__What is needed__.
Copy the lines below word for word, starting at the line that contains "Select ヒーテッドベッド プラットフォーム radio button" and continuing through the last line, with both ends included.

__Task material__.
....

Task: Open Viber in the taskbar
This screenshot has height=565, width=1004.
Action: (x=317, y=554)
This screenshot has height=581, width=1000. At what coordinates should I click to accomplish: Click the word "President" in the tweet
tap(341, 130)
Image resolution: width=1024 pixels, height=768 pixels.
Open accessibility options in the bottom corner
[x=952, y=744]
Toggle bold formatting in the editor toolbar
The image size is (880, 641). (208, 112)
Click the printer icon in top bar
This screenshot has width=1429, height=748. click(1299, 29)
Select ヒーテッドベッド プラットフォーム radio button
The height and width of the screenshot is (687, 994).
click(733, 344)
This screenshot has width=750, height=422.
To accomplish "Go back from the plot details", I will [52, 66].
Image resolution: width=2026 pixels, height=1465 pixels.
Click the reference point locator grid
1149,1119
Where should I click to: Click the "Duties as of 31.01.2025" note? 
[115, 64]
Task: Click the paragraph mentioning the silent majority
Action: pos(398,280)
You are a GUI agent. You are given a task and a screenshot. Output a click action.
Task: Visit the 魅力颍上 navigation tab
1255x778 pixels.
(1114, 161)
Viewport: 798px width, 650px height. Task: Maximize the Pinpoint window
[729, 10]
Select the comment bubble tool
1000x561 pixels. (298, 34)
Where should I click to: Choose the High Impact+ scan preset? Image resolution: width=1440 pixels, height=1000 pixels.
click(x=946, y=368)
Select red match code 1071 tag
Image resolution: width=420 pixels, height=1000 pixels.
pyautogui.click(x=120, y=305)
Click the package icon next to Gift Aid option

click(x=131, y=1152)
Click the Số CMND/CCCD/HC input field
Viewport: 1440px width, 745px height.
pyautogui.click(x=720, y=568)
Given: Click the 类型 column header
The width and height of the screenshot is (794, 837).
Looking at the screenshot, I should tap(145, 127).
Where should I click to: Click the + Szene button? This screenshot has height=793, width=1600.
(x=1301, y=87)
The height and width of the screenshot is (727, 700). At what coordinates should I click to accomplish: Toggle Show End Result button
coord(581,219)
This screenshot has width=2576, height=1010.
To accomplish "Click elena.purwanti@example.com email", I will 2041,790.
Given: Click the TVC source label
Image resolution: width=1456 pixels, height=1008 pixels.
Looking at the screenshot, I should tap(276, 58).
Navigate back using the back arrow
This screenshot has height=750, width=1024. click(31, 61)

....

__Solution to this exercise__.
Select ヒーテッドベッド プラットフォーム radio button
The height and width of the screenshot is (687, 994).
click(733, 344)
This screenshot has width=750, height=422.
To accomplish "Go back from the plot details", I will [52, 66].
Image resolution: width=2026 pixels, height=1465 pixels.
Click the reference point locator grid
1149,1119
Where should I click to: Click the "Duties as of 31.01.2025" note? 
[115, 64]
Task: Click the paragraph mentioning the silent majority
Action: pos(398,280)
You are a GUI agent. You are given a task and a screenshot. Output a click action.
Task: Visit the 魅力颍上 navigation tab
1255x778 pixels.
(1114, 161)
Viewport: 798px width, 650px height. Task: Maximize the Pinpoint window
[729, 10]
Select the comment bubble tool
1000x561 pixels. (298, 34)
Where should I click to: Choose the High Impact+ scan preset? Image resolution: width=1440 pixels, height=1000 pixels.
click(x=946, y=368)
Select red match code 1071 tag
Image resolution: width=420 pixels, height=1000 pixels.
pyautogui.click(x=120, y=305)
Click the package icon next to Gift Aid option

click(x=131, y=1152)
Click the Số CMND/CCCD/HC input field
Viewport: 1440px width, 745px height.
pyautogui.click(x=720, y=568)
Given: Click the 类型 column header
The width and height of the screenshot is (794, 837).
Looking at the screenshot, I should tap(145, 127).
Where should I click to: Click the + Szene button? This screenshot has height=793, width=1600.
(x=1301, y=87)
The height and width of the screenshot is (727, 700). At what coordinates should I click to accomplish: Toggle Show End Result button
coord(581,219)
This screenshot has width=2576, height=1010.
To accomplish "Click elena.purwanti@example.com email", I will 2041,790.
Given: Click the TVC source label
Image resolution: width=1456 pixels, height=1008 pixels.
Looking at the screenshot, I should tap(276, 58).
Navigate back using the back arrow
This screenshot has height=750, width=1024. click(31, 61)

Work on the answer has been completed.